-- Problem details --
Output exactly the lines spanning from the line containing "vilken farg ar du (24, 1572)" to the last line of the entries, inclusive.

======== Input material ========

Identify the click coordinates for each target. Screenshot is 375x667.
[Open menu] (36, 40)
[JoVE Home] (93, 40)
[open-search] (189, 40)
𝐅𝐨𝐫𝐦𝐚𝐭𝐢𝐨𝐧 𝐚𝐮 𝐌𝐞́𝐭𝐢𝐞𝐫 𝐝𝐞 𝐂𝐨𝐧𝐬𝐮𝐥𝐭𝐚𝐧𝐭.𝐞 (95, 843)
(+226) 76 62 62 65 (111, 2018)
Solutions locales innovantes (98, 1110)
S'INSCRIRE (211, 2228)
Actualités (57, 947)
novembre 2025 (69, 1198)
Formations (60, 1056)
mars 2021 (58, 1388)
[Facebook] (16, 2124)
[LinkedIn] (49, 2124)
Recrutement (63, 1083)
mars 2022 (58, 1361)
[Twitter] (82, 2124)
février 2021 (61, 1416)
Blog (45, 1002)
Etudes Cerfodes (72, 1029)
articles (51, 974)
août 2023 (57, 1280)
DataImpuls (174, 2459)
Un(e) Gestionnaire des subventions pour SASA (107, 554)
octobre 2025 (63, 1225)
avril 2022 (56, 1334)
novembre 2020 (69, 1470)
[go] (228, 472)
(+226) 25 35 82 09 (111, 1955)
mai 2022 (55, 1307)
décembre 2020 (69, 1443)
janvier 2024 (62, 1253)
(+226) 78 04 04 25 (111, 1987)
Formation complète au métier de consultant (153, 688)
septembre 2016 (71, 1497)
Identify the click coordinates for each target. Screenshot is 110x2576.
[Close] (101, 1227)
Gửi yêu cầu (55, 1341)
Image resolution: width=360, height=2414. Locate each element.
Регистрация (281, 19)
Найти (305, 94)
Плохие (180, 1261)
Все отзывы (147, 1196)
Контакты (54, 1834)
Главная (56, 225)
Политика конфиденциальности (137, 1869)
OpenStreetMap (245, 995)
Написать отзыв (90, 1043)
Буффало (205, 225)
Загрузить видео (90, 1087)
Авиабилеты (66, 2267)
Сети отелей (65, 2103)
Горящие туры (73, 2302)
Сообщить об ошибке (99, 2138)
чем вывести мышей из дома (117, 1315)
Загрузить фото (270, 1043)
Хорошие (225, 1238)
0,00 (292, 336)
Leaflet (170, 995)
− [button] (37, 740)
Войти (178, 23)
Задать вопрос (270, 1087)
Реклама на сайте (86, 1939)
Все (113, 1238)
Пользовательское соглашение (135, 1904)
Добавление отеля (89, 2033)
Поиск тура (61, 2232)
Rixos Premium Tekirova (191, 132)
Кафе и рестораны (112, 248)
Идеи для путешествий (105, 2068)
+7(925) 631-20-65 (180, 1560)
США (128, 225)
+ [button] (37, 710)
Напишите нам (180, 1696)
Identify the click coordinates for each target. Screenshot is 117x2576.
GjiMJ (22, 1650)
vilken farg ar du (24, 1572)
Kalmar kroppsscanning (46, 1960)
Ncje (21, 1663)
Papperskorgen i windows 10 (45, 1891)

========

-- Final answer --
vilken farg ar du (24, 1572)
Kalmar kroppsscanning (46, 1960)
Ncje (21, 1663)
Papperskorgen i windows 10 (45, 1891)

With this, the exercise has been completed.